• **Activity**
Word for word, return the lines from the start of the entries below through the line that has "Click the stock".

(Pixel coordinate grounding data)
::::::::::
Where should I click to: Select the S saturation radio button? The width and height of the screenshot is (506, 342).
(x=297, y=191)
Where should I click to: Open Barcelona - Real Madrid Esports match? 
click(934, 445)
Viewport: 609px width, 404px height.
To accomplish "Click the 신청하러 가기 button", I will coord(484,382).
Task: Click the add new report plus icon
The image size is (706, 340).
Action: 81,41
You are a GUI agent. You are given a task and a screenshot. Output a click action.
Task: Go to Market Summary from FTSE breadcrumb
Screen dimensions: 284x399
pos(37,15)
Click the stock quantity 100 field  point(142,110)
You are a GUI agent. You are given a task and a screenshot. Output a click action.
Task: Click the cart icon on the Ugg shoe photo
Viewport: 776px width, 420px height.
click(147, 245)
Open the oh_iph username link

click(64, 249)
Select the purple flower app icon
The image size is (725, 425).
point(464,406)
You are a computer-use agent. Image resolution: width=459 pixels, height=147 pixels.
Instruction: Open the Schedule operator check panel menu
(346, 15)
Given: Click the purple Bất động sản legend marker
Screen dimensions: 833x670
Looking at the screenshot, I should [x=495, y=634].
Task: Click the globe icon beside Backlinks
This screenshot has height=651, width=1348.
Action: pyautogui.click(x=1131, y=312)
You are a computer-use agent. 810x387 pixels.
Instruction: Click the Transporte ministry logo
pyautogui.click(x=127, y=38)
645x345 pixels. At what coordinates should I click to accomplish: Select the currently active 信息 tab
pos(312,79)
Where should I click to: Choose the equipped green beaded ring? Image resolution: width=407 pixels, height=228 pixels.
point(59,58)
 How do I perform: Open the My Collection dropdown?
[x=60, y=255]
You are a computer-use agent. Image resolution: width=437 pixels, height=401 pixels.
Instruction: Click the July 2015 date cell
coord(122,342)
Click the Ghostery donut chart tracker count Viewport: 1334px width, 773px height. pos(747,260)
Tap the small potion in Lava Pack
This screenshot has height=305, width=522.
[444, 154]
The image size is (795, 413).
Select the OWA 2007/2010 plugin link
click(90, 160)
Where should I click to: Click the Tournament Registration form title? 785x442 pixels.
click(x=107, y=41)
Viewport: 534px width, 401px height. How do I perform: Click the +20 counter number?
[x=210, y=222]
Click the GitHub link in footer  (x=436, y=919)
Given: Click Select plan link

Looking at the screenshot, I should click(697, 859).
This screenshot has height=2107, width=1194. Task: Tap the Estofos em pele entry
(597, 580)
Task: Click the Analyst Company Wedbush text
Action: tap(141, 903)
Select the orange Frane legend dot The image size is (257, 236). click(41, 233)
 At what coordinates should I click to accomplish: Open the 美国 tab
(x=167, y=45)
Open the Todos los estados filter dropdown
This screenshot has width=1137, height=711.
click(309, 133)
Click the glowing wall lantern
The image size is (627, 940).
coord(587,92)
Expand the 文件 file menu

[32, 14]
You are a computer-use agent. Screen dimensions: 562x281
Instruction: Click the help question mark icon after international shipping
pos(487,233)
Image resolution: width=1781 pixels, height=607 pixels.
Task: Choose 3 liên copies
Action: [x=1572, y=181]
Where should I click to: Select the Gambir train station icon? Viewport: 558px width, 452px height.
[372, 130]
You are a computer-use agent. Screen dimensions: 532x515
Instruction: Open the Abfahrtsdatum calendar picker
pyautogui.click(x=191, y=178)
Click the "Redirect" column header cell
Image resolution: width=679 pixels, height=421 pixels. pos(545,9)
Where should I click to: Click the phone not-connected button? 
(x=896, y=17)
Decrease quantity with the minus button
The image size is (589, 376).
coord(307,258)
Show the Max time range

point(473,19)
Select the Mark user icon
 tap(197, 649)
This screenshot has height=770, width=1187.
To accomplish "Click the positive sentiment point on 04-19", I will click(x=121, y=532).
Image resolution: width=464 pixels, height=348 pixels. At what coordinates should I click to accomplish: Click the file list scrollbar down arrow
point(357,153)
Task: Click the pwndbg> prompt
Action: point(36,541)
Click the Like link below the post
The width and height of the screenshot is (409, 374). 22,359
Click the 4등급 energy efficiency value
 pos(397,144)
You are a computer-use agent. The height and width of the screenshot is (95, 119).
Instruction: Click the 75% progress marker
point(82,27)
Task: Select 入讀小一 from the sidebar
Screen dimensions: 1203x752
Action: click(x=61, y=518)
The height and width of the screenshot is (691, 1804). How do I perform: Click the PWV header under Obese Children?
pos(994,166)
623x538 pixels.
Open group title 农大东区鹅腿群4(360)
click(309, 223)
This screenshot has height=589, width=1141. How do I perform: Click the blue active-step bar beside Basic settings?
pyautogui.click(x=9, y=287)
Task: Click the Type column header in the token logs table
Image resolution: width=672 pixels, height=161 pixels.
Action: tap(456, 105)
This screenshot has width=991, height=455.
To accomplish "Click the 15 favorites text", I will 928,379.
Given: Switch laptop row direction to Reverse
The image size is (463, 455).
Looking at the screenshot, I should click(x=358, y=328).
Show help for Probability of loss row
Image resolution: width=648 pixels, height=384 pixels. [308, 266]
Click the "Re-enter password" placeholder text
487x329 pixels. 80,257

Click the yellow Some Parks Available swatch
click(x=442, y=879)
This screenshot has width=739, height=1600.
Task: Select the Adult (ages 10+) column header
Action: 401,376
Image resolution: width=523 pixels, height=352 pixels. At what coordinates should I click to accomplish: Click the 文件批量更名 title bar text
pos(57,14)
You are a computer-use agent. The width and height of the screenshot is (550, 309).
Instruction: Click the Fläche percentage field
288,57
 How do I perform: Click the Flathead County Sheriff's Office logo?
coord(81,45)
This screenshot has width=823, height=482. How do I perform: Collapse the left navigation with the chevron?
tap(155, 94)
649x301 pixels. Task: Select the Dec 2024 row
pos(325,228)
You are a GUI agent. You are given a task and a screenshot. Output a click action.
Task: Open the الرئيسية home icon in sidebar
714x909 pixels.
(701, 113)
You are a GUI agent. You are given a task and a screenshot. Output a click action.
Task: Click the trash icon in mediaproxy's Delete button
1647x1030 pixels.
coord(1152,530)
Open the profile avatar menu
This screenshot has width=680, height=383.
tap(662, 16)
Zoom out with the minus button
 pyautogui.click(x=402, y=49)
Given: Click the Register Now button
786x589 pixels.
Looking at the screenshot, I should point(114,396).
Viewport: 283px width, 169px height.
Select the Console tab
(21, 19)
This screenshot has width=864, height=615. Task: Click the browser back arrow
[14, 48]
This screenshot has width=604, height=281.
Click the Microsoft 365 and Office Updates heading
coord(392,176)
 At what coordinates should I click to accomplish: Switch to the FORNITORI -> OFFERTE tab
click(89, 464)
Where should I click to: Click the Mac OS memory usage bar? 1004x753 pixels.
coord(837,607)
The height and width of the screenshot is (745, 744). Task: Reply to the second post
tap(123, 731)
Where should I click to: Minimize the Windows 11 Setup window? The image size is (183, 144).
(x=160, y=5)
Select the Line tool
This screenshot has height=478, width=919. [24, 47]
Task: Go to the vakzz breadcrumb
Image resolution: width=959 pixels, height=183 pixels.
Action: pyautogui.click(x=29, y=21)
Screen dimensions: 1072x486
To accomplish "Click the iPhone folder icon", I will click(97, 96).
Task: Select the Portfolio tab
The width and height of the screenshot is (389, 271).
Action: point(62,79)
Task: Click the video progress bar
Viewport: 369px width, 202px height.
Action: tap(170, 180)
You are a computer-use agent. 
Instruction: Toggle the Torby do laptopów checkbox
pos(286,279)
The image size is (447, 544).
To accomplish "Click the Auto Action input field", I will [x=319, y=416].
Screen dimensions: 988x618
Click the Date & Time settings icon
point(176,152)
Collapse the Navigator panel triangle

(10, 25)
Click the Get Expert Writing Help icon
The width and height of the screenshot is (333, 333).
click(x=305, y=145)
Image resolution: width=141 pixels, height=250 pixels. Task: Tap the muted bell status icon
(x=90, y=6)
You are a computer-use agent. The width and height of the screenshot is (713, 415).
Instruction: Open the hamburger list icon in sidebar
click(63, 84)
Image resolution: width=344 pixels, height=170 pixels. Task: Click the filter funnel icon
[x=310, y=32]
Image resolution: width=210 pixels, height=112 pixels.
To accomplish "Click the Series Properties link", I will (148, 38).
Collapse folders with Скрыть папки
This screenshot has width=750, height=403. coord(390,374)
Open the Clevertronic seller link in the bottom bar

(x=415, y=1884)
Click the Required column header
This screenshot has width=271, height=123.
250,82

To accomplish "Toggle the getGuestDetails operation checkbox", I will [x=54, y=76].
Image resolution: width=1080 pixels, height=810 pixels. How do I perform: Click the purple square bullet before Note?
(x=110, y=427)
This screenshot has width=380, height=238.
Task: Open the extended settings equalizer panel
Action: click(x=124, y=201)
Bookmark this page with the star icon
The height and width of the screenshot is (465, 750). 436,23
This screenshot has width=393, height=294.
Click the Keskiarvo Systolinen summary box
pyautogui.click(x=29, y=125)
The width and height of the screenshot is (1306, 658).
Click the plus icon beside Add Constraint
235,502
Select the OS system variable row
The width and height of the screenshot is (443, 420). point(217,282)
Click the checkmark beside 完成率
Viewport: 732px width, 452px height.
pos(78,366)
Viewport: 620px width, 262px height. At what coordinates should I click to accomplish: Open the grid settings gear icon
::::::::::
• **Result of this exercise**
Where should I click to: Select the S saturation radio button? The width and height of the screenshot is (506, 342).
(x=297, y=191)
Where should I click to: Open Barcelona - Real Madrid Esports match? 
click(934, 445)
Viewport: 609px width, 404px height.
To accomplish "Click the 신청하러 가기 button", I will coord(484,382).
Task: Click the add new report plus icon
The image size is (706, 340).
Action: 81,41
You are a GUI agent. You are given a task and a screenshot. Output a click action.
Task: Go to Market Summary from FTSE breadcrumb
Screen dimensions: 284x399
pos(37,15)
Click the stock quantity 100 field  point(142,110)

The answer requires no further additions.